■ **DATA**:
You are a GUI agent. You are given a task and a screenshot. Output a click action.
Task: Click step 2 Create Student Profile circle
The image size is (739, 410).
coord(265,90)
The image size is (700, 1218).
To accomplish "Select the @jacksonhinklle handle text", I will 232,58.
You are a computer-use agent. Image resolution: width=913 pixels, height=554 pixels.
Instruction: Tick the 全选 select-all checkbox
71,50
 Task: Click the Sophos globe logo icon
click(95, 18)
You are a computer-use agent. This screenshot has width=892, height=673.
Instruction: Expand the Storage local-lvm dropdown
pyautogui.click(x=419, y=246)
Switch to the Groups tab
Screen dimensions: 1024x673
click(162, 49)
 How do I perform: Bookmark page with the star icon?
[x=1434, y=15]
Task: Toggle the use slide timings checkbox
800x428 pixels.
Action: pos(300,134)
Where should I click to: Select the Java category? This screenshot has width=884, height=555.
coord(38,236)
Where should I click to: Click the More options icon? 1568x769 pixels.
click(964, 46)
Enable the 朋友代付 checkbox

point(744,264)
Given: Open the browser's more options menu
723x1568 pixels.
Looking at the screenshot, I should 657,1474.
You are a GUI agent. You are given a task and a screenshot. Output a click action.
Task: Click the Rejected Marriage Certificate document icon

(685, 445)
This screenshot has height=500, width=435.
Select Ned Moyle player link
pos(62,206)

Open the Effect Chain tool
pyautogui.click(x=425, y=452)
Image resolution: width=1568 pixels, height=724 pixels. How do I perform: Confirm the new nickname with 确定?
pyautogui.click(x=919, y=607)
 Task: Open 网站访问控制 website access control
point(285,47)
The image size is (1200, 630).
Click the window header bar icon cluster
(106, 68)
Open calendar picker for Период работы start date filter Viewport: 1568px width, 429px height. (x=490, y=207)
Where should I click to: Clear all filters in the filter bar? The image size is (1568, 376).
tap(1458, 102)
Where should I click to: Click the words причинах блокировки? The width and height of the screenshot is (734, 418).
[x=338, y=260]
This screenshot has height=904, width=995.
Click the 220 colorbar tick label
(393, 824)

■ **WORK REQUEST**: Return the listing verbatim.

■ **EXERCISE ANSWER**:
You are a GUI agent. You are given a task and a screenshot. Output a click action.
Task: Click step 2 Create Student Profile circle
The image size is (739, 410).
coord(265,90)
The image size is (700, 1218).
To accomplish "Select the @jacksonhinklle handle text", I will 232,58.
You are a computer-use agent. Image resolution: width=913 pixels, height=554 pixels.
Instruction: Tick the 全选 select-all checkbox
71,50
 Task: Click the Sophos globe logo icon
click(95, 18)
You are a computer-use agent. This screenshot has width=892, height=673.
Instruction: Expand the Storage local-lvm dropdown
pyautogui.click(x=419, y=246)
Switch to the Groups tab
Screen dimensions: 1024x673
click(162, 49)
 How do I perform: Bookmark page with the star icon?
[x=1434, y=15]
Task: Toggle the use slide timings checkbox
800x428 pixels.
Action: pos(300,134)
Where should I click to: Select the Java category? This screenshot has width=884, height=555.
coord(38,236)
Where should I click to: Click the More options icon? 1568x769 pixels.
click(964, 46)
Enable the 朋友代付 checkbox

point(744,264)
Given: Open the browser's more options menu
723x1568 pixels.
Looking at the screenshot, I should 657,1474.
You are a GUI agent. You are given a task and a screenshot. Output a click action.
Task: Click the Rejected Marriage Certificate document icon

(685, 445)
This screenshot has height=500, width=435.
Select Ned Moyle player link
pos(62,206)

Open the Effect Chain tool
pyautogui.click(x=425, y=452)
Image resolution: width=1568 pixels, height=724 pixels. How do I perform: Confirm the new nickname with 确定?
pyautogui.click(x=919, y=607)
 Task: Open 网站访问控制 website access control
point(285,47)
The image size is (1200, 630).
Click the window header bar icon cluster
(106, 68)
Open calendar picker for Период работы start date filter Viewport: 1568px width, 429px height. (x=490, y=207)
Where should I click to: Clear all filters in the filter bar? The image size is (1568, 376).
tap(1458, 102)
Where should I click to: Click the words причинах блокировки? The width and height of the screenshot is (734, 418).
[x=338, y=260]
This screenshot has height=904, width=995.
Click the 220 colorbar tick label
(393, 824)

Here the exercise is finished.